*** EXCERPT

= WeRe-VaNa =

French singer-songwriter (born 1991)

Évariste Pierre Geoffroy (/fr/; born December 30, 1991) known professionally as Were-Vana (/fr/; often stylized as WeRe-VaNa) is a French singer, songwriter and producer of Guadeloupean descent. He sings in Gwo ka music mixed with modern hip hop, R'n'B and contemporary pop. His songs are both in French and Guadeloupean Creole. He released the self titled album Were Vana in 2018 and the album Îles & Elle in 2021. He was previously a member of the band Kan'nida, a band performing traditional music. Then he went independent performing solo. He is signed to Warner / Play Two label.

******

**INSTRUCTIONS:**
• A. Answer these questions from the WeRe-VaNa biography, one per line:
(i) In what year was he born?
(ii) What was the name of the band he belonged to before going solo?
(iii) Which label is he signed to?
• B. The header of the WeRe-VaNa biography spells the name differently from the professional name given in the first sentence. Using the biography, explain why.
• C. From the WeRe-VaNa biography, copy out everything from "French singer-songwriter (born" down to "Play Two label.".

*** GIVEN INFORMATION

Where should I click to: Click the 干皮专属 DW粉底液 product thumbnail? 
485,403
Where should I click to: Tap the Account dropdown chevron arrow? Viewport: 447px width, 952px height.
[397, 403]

******

**ANSWERS FOR THIS EXERCISE:**
• A.
(i) 1991
(ii) Kan'nida
(iii) Warner / Play Two

• B. His professional name is Were-Vana, but it is often stylized as WeRe-VaNa. The header uses this stylized form.

• C.
French singer-songwriter (born 1991)

Évariste Pierre Geoffroy (/fr/; born December 30, 1991) known professionally as Were-Vana (/fr/; often stylized as WeRe-VaNa) is a French singer, songwriter and producer of Guadeloupean descent. He sings in Gwo ka music mixed with modern hip hop, R'n'B and contemporary pop. His songs are both in French and Guadeloupean Creole. He released the self titled album Were Vana in 2018 and the album Îles & Elle in 2021. He was previously a member of the band Kan'nida, a band performing traditional music. Then he went independent performing solo. He is signed to Warner / Play Two label.